**Document passage:**
□ □ □ □

UT (Tax & Chancery) UT/2023/000098 - [2024] UKUT 00404 (TCC)
Upper Tribunal Tax and Chancery Chamber

UT (Tax & Chancery) UT/2023/000098 - [2024] UKUT 00404 (TCC)

Fecha: 16-Oct-2024

Legal principles relevant to test for earnings

Legal principles relevant to test for earnings

66.

There was no dispute between the parties about the applicable legal principles relevant to the test for earnings, with it being agreed that the key test is that set out by Lord Hodge at [58] in Rangers SC. We do not need to look further at other cases, but Mr Waldegrave recognised that in Marlborough UT the UT had endorsed the analysis in Marlborough FTT.

67.

It is also relevant (and possibly not controversial):

(1)

As emphasised by Lord Hodge in Rangers SC at [11] “the courts at the highest level have repeatedly warned of the need to focus on the words of the statue and not on judicial glosses…”.

(2)

Whether an amount is earnings is fact-sensitive, and as a consequence an appellate court or tribunal should be slow to interfere with the conclusion of the fact-finding tribunal. This can be illustrated by the decision of the UT in Marlborough UT. The FTT had concluded that the relevant sums were not paid to Dr Thomas as a reward for his services as director but were distributions made as a return on his shareholding in MDPL. The UT at [67] recorded that Mr Ghosh for HMRC had mounted what was, effectively, an Edwards v Bairstow challenge regarding some of the FTT’s findings of fact. The UT said that the FTT had been faced with an evaluative judgment, and made an evaluative decision in the light of all the relevant evidence with which the UT should be reluctant to interfere.

(3)

Referring to Lord Hodge in Rangers SC at [13] to [15], the approach to statutory construction is that we should decide, on a purposive construction, exactly what transaction would answer to the statutory description and then decide whether the transaction in question did so. There was no suggestion that any part of the arrangements was a sham, but Lord Hodge said that this was not the point ([16]). Lord Hodge referred at [65] to the chance that the trust company might not agree to set up a sub-trust, and the chance that the trustee of a sub-trust might not lend the money to the footballer; but that chance did not alter the nature of the payments to the trustee of the principal trust.

(4)

For an amount to constitute diverted or redirected earnings it was not necessary for there to be a pre-existing contractual entitlement. Mr Waldegrave submitted that this was apparent from Lord Hodge’s analysis of the position in relation to the executives (where there was no side letter) at [66].

□ □ □ □

**Supplied information:**
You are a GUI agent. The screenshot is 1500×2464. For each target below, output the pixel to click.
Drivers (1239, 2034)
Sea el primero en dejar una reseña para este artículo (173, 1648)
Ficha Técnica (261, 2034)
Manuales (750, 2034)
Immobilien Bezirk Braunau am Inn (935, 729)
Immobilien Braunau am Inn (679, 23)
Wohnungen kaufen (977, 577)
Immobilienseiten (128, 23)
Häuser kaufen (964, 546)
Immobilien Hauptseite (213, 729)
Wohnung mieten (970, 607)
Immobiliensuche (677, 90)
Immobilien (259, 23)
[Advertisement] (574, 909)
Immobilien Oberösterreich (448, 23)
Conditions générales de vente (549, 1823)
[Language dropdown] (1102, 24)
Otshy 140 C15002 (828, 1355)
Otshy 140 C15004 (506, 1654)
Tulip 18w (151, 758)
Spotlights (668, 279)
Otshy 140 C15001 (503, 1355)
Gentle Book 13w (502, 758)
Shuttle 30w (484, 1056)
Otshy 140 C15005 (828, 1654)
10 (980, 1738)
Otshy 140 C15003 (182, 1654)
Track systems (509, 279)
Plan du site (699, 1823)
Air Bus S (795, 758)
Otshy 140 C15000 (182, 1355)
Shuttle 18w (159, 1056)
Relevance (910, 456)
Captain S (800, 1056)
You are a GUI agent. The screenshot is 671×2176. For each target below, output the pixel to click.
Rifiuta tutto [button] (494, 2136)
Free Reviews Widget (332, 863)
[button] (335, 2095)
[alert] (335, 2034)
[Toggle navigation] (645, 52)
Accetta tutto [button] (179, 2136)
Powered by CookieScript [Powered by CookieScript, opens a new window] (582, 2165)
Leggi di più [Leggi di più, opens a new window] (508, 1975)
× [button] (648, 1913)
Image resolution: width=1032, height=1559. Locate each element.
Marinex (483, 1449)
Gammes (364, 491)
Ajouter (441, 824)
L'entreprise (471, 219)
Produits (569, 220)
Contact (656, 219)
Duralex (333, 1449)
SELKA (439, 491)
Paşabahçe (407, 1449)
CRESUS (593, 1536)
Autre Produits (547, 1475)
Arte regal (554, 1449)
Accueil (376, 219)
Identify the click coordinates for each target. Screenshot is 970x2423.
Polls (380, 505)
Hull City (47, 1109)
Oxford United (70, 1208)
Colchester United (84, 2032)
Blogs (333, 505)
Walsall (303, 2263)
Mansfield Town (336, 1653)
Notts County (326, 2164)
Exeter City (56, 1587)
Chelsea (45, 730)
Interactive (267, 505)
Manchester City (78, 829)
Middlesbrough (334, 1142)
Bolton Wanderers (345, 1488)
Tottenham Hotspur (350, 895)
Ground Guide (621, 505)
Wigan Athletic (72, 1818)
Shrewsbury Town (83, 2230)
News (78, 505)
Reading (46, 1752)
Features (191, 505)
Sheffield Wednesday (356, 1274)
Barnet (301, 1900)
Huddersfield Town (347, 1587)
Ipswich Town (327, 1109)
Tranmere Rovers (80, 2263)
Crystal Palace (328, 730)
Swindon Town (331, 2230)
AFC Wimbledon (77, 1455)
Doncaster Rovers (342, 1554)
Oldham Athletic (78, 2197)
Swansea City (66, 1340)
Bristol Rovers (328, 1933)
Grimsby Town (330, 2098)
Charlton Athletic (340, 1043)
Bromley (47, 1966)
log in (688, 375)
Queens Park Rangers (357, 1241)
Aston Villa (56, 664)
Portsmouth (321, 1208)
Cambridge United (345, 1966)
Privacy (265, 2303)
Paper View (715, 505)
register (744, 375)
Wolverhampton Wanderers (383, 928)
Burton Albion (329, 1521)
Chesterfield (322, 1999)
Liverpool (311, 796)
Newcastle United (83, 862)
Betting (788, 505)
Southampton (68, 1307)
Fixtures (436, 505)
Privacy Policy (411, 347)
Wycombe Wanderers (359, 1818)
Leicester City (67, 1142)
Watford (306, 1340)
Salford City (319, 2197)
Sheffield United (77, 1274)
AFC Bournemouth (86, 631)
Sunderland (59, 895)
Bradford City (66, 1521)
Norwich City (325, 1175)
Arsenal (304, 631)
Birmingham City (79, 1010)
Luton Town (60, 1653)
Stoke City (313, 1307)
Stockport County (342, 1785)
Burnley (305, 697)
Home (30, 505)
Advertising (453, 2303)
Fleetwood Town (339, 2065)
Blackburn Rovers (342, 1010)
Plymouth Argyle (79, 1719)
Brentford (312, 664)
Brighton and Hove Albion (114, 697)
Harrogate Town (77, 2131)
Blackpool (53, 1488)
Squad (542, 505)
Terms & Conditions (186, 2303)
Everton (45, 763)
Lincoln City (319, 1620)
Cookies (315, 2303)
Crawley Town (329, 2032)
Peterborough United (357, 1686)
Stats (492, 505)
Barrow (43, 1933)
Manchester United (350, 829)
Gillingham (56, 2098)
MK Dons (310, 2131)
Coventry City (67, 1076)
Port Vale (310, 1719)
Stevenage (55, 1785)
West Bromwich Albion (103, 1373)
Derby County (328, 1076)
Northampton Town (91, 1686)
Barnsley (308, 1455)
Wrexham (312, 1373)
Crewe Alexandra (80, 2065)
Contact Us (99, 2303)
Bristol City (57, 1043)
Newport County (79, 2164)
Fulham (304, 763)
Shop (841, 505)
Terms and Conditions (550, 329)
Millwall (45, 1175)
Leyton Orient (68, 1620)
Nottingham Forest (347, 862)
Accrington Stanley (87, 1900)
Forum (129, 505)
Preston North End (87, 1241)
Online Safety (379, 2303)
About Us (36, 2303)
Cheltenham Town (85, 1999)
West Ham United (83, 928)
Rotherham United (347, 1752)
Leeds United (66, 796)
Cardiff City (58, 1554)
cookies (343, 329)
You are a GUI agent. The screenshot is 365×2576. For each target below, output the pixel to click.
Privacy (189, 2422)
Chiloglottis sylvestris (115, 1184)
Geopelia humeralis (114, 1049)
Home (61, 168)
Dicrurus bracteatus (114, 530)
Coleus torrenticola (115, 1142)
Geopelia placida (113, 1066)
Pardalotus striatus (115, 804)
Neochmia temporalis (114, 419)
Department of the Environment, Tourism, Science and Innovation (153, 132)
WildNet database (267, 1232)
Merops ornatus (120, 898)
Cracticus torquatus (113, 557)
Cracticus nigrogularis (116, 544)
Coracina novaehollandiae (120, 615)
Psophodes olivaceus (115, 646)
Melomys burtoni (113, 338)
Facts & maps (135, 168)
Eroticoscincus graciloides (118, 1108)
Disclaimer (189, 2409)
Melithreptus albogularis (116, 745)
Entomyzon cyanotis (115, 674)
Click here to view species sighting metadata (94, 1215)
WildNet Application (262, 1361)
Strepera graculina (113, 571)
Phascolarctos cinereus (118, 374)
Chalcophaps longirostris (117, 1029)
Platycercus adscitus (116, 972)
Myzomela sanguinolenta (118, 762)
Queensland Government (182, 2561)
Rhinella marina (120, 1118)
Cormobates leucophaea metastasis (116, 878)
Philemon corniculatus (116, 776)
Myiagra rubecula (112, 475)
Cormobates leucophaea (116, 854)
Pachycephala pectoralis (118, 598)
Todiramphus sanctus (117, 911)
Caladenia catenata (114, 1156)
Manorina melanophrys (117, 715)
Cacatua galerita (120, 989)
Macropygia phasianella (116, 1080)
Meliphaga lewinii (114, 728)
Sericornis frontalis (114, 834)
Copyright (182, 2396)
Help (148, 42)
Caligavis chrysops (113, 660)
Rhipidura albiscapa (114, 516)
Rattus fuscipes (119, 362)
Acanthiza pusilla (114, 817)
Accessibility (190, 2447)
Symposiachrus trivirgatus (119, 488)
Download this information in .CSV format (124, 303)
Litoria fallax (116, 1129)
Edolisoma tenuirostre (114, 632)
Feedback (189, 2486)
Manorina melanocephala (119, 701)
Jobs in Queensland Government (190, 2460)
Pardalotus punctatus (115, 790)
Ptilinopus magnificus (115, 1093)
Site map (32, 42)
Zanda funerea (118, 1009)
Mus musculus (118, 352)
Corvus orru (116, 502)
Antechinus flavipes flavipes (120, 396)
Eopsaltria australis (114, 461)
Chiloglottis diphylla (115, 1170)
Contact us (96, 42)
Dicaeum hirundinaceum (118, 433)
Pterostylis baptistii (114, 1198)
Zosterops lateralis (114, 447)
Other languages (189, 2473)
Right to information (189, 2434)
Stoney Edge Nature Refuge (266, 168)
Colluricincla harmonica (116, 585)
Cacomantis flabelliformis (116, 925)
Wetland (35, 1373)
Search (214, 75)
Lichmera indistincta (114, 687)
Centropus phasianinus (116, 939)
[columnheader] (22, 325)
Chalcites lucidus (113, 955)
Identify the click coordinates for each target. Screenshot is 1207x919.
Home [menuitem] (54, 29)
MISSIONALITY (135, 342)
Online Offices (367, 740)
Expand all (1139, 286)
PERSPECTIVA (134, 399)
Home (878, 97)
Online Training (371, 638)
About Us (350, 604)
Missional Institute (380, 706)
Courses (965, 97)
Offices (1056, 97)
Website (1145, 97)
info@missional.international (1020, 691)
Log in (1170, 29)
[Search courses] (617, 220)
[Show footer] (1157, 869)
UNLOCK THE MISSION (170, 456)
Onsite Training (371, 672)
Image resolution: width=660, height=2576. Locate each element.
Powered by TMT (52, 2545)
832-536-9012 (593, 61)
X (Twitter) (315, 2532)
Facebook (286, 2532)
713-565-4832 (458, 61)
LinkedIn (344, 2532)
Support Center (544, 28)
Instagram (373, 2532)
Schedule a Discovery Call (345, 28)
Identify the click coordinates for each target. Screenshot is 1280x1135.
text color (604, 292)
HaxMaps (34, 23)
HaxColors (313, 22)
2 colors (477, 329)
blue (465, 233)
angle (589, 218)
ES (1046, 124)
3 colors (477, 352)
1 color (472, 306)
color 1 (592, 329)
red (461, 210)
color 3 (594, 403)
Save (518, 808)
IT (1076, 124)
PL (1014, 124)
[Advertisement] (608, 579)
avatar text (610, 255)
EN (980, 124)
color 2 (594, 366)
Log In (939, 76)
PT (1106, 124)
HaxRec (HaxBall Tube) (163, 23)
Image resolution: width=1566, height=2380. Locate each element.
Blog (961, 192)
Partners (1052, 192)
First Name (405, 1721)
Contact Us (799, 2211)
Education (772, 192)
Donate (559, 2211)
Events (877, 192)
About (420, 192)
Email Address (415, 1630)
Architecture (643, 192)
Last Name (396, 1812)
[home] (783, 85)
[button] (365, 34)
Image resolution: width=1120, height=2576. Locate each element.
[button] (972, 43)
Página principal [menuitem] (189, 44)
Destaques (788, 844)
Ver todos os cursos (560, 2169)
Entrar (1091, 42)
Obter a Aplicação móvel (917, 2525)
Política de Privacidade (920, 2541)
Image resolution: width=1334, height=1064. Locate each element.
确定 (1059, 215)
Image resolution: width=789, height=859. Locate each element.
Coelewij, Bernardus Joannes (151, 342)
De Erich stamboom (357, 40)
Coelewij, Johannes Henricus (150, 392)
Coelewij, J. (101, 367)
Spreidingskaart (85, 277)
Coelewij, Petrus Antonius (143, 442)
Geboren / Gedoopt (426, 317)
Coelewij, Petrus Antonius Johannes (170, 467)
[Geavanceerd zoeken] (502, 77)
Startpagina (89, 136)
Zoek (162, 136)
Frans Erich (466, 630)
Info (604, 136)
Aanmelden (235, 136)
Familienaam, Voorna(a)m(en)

□ □ □ □

**Complete the following:**
(A) Summarize the tribunal passage on the legal principles for the earnings test in two sentences.
(B) Carry the tribunal passage on the earnings test further, beginning after its final sentence.

**The responses:**
(A) The parties agreed that the key test for earnings is the one Lord Hodge set out at [58] in Rangers SC. The tribunal also treated several points as relevant: the focus belongs on the words of the statute; whether an amount is earnings is fact-sensitive, so an appellate body should be slow to interfere; a purposive construction asks what transaction answers the statutory description; and diverted or redirected earnings need no pre-existing contractual entitlement.

(B)
(5)

KNDL shows that it is open to a tribunal to conclude that a payment is “from the employment” even if there are other reasons. Patten LJ at [56] said “Employment does not have to be the sole cause but it does have to be sufficiently substantial as to characterise the payment as one from employment.”

68.

The key question is whether the Payment to the Trustee is one of earnings. In answering the question, a tribunal can look downstream. However, once the Payment is earnings, it is irrelevant whether amounts paid out by the Trustee are paid out as loans or as gifts.

69.

Mr Waldegrave explained HMRC’s position in relation to whether a loan can be taxable as earnings as follows. A loan is taxable earnings if it is earnings or is a payment of an amount of earnings. There must be an amount which is earnings within s62(2) and that amount must be received:

(1)

For the earnings limb, to be earnings an amount must be a reward or remuneration for services, in line with the principles summarised in Rangers SC.

(2)

As to whether an amount is received, Mr Waldegrave referred us to the legislative provisions and authorities:

(a)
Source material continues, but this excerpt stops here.